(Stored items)
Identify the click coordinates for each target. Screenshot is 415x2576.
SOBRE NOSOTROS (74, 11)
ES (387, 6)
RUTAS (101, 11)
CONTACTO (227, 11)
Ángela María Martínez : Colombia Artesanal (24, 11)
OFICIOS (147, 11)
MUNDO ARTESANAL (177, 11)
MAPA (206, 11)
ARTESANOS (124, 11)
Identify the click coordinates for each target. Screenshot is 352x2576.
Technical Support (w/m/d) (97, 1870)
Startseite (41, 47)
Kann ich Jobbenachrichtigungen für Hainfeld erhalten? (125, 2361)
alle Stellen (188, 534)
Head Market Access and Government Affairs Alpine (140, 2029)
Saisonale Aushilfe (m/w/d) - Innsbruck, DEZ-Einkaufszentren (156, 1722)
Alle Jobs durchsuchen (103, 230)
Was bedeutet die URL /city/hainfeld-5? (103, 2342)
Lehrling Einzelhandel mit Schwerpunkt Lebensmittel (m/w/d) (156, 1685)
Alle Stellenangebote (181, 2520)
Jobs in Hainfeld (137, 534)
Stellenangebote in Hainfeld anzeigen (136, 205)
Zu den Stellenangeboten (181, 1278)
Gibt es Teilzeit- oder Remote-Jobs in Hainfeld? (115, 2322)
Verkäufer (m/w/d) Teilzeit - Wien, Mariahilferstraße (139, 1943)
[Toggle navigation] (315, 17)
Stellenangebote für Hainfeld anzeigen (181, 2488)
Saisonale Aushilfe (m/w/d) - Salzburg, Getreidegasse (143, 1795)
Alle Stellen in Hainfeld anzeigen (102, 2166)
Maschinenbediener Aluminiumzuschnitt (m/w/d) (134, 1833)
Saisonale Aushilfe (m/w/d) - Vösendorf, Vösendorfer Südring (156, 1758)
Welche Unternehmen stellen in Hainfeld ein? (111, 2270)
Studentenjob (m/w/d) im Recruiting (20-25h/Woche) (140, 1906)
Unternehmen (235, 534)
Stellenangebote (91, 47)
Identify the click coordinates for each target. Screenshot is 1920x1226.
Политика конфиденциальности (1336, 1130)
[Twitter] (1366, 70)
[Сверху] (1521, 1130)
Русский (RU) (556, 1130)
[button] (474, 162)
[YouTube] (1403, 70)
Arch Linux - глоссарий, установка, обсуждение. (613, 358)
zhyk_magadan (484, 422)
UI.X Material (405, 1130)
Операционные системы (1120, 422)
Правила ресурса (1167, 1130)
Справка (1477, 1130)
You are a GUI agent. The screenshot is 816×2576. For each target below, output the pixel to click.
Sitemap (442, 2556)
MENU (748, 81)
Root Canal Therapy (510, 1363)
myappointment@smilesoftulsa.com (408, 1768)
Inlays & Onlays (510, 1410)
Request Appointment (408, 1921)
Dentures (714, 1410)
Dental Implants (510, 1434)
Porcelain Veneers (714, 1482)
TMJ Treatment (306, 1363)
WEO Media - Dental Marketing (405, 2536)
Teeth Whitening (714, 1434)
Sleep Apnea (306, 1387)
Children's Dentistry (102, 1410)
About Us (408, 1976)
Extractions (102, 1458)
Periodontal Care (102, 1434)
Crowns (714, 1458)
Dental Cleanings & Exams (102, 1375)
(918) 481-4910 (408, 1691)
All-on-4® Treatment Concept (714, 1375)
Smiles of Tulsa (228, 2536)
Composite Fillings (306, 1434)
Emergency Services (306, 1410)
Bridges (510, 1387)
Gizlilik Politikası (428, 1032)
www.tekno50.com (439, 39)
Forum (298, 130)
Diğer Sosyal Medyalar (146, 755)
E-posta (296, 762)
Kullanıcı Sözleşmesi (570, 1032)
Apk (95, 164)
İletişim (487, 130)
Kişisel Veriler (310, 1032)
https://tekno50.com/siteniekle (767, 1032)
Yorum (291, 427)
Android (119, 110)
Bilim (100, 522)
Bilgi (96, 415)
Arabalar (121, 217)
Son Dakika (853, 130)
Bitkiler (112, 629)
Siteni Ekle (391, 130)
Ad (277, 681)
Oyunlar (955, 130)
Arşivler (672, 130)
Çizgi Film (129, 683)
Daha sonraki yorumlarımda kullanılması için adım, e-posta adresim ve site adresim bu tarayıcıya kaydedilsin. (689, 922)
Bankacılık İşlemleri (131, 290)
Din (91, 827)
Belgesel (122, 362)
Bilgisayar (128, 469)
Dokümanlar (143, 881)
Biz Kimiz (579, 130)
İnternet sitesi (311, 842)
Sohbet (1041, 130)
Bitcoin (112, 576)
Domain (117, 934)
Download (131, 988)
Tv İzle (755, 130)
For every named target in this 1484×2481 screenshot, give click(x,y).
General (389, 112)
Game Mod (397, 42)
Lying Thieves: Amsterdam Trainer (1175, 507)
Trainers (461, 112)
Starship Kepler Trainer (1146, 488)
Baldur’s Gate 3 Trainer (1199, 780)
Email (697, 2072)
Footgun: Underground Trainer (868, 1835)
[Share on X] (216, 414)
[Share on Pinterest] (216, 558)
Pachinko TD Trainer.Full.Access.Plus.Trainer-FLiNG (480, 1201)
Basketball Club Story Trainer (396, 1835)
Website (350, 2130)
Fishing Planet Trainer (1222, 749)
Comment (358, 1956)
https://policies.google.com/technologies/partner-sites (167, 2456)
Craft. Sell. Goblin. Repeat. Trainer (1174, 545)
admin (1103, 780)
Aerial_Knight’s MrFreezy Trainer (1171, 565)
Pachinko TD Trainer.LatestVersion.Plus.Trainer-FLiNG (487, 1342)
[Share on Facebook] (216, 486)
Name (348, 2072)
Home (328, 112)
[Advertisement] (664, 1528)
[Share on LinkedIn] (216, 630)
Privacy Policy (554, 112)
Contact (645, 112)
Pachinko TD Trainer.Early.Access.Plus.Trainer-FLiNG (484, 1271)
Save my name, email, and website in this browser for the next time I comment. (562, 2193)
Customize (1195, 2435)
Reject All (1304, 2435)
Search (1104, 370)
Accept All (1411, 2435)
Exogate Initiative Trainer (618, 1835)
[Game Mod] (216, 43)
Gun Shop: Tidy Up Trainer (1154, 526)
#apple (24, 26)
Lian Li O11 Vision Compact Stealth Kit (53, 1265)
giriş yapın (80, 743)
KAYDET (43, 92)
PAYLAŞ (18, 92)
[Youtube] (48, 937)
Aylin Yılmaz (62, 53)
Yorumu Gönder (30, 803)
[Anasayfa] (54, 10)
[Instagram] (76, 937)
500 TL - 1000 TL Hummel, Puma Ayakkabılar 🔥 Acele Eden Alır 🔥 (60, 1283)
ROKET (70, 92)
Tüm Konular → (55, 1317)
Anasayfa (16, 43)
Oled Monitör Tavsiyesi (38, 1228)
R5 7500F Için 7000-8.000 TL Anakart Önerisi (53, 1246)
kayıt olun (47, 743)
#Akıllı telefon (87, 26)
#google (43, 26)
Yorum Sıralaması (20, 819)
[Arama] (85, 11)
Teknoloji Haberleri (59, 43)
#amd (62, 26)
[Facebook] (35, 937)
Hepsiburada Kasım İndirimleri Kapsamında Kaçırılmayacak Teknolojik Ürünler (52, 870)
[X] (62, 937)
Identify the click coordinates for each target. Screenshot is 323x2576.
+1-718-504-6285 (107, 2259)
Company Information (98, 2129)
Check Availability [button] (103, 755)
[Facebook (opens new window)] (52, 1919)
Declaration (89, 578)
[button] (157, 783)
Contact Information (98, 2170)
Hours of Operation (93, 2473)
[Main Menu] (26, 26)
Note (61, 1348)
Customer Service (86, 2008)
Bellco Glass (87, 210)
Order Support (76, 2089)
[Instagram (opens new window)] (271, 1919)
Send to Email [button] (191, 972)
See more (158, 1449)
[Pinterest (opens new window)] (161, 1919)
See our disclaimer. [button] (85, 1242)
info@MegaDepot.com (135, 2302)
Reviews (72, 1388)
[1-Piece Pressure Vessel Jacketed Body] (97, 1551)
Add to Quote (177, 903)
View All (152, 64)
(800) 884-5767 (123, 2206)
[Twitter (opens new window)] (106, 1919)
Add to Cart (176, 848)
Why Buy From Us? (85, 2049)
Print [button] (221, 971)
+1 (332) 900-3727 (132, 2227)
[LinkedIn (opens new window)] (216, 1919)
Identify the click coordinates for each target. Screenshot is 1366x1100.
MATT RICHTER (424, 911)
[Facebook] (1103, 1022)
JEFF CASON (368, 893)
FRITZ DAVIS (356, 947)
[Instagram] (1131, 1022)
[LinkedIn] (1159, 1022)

* **PROBLEM STATEMENT**
Reproduce exactly the entries above, limited to the lines from the one with "Customer Service (86, 2008)" through the one with "(800) 884-5767 (123, 2206)", both included.

* **EXERCISE OUTPUT**
Customer Service (86, 2008)
Bellco Glass (87, 210)
Order Support (76, 2089)
[Instagram (opens new window)] (271, 1919)
Send to Email [button] (191, 972)
See more (158, 1449)
[Pinterest (opens new window)] (161, 1919)
See our disclaimer. [button] (85, 1242)
info@MegaDepot.com (135, 2302)
Reviews (72, 1388)
[1-Piece Pressure Vessel Jacketed Body] (97, 1551)
Add to Quote (177, 903)
View All (152, 64)
(800) 884-5767 (123, 2206)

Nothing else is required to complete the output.